案の定あの後すぐ配属の発表があって、隊列の前へ向かうこととなった。億劫だったことが顔に出ていたのか、エルヴィンに宥められる。別に良いだろうが。いっそ、やつらの温いイメージを表すには絶好のチャンスじゃないか。ここには格好良い"リヴァイ兵士長"なんて何処にもいない。やつらの中に勝手に作られただけだ。



 前を歩くエルヴィンが足を止めたからなにかと思うと、その視線の先にアイツの顔があった。なにかが崩れ落ちそうなのをぐっとこらえて、それでも目は逸らせなかった。アイツは死んだはずだ。そう聞いた。誰に聞いた? アイツの職場でだ。これは確かか? 落ち着け。考えろ。俺の目の先にいるのは誰だ?

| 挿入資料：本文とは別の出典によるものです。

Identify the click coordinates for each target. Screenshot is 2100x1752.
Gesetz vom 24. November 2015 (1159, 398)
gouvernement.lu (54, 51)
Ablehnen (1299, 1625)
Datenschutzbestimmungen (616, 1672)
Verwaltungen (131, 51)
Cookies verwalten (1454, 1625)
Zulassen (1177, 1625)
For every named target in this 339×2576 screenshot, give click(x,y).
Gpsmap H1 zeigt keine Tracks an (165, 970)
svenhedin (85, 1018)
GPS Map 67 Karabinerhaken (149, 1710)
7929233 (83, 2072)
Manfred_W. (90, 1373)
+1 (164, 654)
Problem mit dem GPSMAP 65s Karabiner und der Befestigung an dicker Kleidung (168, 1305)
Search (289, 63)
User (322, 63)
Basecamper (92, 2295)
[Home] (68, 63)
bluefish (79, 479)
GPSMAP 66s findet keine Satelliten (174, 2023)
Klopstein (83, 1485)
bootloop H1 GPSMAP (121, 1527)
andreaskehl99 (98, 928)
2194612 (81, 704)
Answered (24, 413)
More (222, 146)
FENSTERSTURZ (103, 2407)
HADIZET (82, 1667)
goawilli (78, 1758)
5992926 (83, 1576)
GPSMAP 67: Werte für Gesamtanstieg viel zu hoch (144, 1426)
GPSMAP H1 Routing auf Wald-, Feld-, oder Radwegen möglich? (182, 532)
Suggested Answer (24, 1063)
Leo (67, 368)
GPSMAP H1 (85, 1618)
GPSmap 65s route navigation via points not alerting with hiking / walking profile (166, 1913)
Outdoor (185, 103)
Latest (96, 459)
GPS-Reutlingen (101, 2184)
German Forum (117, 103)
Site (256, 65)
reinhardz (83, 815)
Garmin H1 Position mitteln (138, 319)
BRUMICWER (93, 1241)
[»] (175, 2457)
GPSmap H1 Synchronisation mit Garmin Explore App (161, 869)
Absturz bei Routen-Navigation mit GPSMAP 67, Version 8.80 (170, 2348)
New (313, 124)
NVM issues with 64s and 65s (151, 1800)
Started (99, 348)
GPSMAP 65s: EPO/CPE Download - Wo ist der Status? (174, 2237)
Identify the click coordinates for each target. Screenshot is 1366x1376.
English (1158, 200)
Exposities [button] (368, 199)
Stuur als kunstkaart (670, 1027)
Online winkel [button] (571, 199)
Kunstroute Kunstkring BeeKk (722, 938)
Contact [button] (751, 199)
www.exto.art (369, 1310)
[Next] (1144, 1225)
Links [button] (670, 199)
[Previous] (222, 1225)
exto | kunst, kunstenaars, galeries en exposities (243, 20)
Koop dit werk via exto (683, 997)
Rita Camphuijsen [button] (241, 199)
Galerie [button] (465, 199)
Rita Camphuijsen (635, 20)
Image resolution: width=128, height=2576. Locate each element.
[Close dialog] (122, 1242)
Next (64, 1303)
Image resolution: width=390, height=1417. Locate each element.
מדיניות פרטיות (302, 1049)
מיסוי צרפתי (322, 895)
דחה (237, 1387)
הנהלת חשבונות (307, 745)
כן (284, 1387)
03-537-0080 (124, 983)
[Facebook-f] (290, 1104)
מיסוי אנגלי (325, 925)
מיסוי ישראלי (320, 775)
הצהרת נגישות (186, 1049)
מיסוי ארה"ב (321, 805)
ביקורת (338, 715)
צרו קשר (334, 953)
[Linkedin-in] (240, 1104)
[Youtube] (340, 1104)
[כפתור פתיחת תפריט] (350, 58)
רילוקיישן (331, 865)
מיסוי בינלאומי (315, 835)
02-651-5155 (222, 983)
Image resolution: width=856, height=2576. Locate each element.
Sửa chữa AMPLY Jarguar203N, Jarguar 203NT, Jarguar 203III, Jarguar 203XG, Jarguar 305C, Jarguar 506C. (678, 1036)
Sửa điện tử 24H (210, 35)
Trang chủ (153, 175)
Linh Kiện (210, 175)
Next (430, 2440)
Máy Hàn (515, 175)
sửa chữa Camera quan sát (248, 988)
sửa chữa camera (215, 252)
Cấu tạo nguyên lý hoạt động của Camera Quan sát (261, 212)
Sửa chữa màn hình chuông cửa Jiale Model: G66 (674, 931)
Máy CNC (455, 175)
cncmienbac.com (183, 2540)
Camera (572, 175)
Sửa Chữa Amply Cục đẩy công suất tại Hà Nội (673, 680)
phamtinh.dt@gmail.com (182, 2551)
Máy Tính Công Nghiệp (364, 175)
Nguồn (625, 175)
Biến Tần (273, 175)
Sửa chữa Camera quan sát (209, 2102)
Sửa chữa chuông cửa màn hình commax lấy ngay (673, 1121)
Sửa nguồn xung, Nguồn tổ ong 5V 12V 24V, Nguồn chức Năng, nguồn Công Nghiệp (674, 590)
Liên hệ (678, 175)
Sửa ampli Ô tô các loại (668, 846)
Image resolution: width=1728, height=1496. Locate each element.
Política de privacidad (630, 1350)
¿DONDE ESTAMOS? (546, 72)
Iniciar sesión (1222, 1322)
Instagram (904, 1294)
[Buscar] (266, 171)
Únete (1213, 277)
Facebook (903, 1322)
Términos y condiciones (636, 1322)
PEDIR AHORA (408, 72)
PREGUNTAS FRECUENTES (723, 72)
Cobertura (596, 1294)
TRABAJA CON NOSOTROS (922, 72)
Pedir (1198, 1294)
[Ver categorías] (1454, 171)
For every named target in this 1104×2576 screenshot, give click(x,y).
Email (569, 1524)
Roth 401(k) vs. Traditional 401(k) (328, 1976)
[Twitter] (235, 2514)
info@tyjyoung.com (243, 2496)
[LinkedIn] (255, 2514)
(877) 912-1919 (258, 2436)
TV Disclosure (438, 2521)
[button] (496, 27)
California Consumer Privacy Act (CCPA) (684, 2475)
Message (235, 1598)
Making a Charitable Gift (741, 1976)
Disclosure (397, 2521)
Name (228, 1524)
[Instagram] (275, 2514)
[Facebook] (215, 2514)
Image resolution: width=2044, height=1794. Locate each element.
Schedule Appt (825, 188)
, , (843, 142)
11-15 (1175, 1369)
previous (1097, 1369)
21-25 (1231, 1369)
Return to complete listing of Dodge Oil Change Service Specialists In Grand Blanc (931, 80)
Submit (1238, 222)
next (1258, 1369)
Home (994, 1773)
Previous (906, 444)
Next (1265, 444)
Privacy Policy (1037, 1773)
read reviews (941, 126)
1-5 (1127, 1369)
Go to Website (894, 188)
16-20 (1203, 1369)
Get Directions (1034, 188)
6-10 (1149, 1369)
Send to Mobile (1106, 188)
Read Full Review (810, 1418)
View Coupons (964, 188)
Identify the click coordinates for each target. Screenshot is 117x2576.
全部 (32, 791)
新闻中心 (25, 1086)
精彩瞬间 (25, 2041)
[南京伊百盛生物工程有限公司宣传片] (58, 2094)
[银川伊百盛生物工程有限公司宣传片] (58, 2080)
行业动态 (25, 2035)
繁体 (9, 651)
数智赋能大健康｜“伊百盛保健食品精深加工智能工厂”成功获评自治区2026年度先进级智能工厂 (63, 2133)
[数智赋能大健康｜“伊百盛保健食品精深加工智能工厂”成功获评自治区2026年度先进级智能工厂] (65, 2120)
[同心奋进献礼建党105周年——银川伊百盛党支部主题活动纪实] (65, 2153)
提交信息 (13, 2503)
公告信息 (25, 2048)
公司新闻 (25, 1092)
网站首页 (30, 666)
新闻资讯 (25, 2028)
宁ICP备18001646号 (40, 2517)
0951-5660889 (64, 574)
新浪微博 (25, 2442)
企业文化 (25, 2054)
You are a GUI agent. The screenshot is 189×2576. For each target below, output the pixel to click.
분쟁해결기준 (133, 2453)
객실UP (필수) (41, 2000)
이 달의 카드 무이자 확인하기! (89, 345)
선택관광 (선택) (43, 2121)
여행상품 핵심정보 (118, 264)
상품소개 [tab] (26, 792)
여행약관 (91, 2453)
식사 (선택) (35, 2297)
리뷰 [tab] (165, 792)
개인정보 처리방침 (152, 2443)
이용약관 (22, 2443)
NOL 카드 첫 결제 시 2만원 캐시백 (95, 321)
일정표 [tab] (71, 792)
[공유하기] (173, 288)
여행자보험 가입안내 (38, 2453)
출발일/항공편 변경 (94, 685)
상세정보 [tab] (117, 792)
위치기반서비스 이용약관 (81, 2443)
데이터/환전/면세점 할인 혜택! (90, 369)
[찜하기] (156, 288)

 エルヴィンが到着すると同時に、いっせいに敬礼が向けられる。
 予定は滞りなく、隊が分けられていく。誰がどこに入ろうか、知ったこっちゃねぇが…でもこいつらはもう、俺の『部下』であり共に闘う人間だ。__あの女も。目を凝らすと、『似ている』だけだと思った。そう思い込ませただけかもしれないが。アイツはもうこの世にいないのだから当然だ。化けて出てくるなんてこともありえない。

 __化けて?
 いや、それだったら有り得るかもな。自嘲気味に笑った。アイツは最後に俺の名を読んだかも知れない。人類最強と呼ばれている俺を求めたのかも知れない。それでも俺は来なかった。間に合わなかった。恨んで当然だ。むしろ恨んでくれていい。一生、恨めばいい。

 あの女は俺への罰なのかもしれない。